I have a model that has one attribute with a list of floats:
values = ArrayField(models.FloatField(default=0), default=list, size=64, verbose_name=_('Values'))
Currently, I'm getting my entries and order them according to the sum of all diffs with another list:
def diff(l1, l2):
return sum([abs(v1-v2) for v1, v2 in zip(l1, l2)])
list2 = [0.3, 0, 1, 0.5]
entries = Model.objects.all()
entries.sort(key=lambda t: diff(t.values, list2))
This works fast if my numer of entries is very slow small. But I'm afraid with a large number of entries, the comparison and sorting of all the entries will get slow since they have to be loaded from the database. Is there a way to make this more efficient?
best way is to write it yourself, right now you are iterating over a list over 4 times!
although this approach looks pretty but it's not good.
one thing that you can do is:
have a variable called last_diff and set it to 0
iterate through all entries.
iterate though each entry.values
from i = 0 to the end of list, calculate abs(entry.values[i]-list2[i])
sum over these values in a variable called new_diff
if new_diff > last_diff break from inner loop and push the entry into its right place (it's called Insertion Sort, check it out!)
in this way, in average scenario, time complexity is much lower than what you are doing now!
and maybe you must be creative too. I'm gonna share some ideas, check them for yourself to make sure that they are fine.
assuming that:
values list elements are always positive floats.
list2 is always the same for all entries.
then you may be able to say, the bigger the sum over the elements in values, the bigger the diff value is gonna be, no matter what are the elements in list2.
then you might be able to just forget about whole diff function. (test this!)

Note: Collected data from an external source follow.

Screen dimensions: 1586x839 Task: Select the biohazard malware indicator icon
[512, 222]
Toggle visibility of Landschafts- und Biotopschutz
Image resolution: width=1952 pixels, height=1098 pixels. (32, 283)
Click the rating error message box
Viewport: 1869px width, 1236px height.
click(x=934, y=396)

The only way to makes this really go faster, is to move as much work as possible to the database, i.e. the calculations and the sorting. It wasn't easy, but with the help of this answer I managed to actually write a query for that in almost pure Django:
class Unnest(models.Func):
function = 'UNNEST'
class Abs(models.Func):
function = 'ABS'
class SubquerySum(models.Subquery):
template = '(SELECT sum(%(field)s) FROM (%(subquery)s) _sum)'
x = [0.3, 0, 1, 0.5]
pairdiffs = Model.objects.filter(pk=models.OuterRef('pk')).annotate(
pairdiff=Abs(Unnest('values')-Unnest(models.Value(x, ArrayField(models.FloatField())))),
).values('pairdiff')
entries = Model.objects.all().annotate(
diff=SubquerySum(pairdiffs, field='pairdiff')
).order_by('diff')
The unnest function turns each element of the values into a row. In this case it happens twice, but the two resulting columns are instantly subtracted and made positive. Still, there are as many rows per pk as there are values. These need to be summed, but that's not as easy as it sounds. The column can't be simply be aggregated. This was by far the most tricky part—even after fiddling with it for so long, I still don't quite understand why Postgres needs this indirection. Of the few options there are to make it work, I believe a subquery is the single one expressible in Django (and only as of 1.11).
Note that the above behaves exactly the same as with zip, i.e. the when one array is longer than the other, the remainder is ignored.
Further improvements
While it will be a lot faster already when you don't have to retrieve all rows anymore and loop over them in Python, it doesn't change yet that it results in a full table scan. All rows will have to be processed, every single time. You can do better, though. Have a look into the cube extension. Use it to calculate the L1 distance—at least, that seems what you're calculating—directly with the <#> operator. That will require the use of RawSQL or a custom Expression. Then add a GiST index on the SQL expression cube("values"), or directly on the field if you're able to change the type from float[] to cube. In case of the latter, you might have to implement your own CubeField too—I haven't found any package yet that provides it. In any case, with all that in place, top-N queries on the lowest distance will be fully indexed hence blazing fast.